- **Task item**: A word-for-word copy of the listing is needed. Retype it in full.
┄┄┄┄┄┄
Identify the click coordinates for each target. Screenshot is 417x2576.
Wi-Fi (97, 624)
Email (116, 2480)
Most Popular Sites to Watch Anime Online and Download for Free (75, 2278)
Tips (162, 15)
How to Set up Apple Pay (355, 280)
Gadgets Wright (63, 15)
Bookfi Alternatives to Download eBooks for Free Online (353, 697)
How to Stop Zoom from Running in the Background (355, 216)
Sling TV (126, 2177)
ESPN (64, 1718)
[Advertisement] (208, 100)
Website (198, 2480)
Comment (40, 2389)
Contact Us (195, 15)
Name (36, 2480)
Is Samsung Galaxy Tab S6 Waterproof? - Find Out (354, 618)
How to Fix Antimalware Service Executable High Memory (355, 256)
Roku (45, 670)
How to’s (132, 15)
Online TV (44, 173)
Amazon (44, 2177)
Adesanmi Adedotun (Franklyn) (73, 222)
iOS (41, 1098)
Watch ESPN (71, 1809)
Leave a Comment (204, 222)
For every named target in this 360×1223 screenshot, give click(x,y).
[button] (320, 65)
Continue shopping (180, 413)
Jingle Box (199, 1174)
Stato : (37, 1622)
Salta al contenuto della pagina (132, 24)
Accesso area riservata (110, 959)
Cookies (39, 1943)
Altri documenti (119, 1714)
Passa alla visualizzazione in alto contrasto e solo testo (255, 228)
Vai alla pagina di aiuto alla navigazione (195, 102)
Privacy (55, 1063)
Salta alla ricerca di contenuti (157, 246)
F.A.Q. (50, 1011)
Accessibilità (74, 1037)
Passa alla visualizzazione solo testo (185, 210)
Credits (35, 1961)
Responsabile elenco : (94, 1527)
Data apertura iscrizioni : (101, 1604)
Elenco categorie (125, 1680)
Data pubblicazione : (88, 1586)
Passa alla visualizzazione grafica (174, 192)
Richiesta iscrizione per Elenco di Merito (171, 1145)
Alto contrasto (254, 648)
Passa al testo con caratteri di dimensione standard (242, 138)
┄┄┄┄┄┄
- **Reply**:
Identify the click coordinates for each target. Screenshot is 417x2576.
Wi-Fi (97, 624)
Email (116, 2480)
Most Popular Sites to Watch Anime Online and Download for Free (75, 2278)
Tips (162, 15)
How to Set up Apple Pay (355, 280)
Gadgets Wright (63, 15)
Bookfi Alternatives to Download eBooks for Free Online (353, 697)
How to Stop Zoom from Running in the Background (355, 216)
Sling TV (126, 2177)
ESPN (64, 1718)
[Advertisement] (208, 100)
Website (198, 2480)
Comment (40, 2389)
Contact Us (195, 15)
Name (36, 2480)
Is Samsung Galaxy Tab S6 Waterproof? - Find Out (354, 618)
How to Fix Antimalware Service Executable High Memory (355, 256)
Roku (45, 670)
How to’s (132, 15)
Online TV (44, 173)
Amazon (44, 2177)
Adesanmi Adedotun (Franklyn) (73, 222)
iOS (41, 1098)
Watch ESPN (71, 1809)
Leave a Comment (204, 222)
For every named target in this 360×1223 screenshot, give click(x,y).
[button] (320, 65)
Continue shopping (180, 413)
Jingle Box (199, 1174)
Stato : (37, 1622)
Salta al contenuto della pagina (132, 24)
Accesso area riservata (110, 959)
Cookies (39, 1943)
Altri documenti (119, 1714)
Passa alla visualizzazione in alto contrasto e solo testo (255, 228)
Vai alla pagina di aiuto alla navigazione (195, 102)
Privacy (55, 1063)
Salta alla ricerca di contenuti (157, 246)
F.A.Q. (50, 1011)
Accessibilità (74, 1037)
Passa alla visualizzazione solo testo (185, 210)
Credits (35, 1961)
Responsabile elenco : (94, 1527)
Data apertura iscrizioni : (101, 1604)
Elenco categorie (125, 1680)
Data pubblicazione : (88, 1586)
Passa alla visualizzazione grafica (174, 192)
Richiesta iscrizione per Elenco di Merito (171, 1145)
Alto contrasto (254, 648)
Passa al testo con caratteri di dimensione standard (242, 138)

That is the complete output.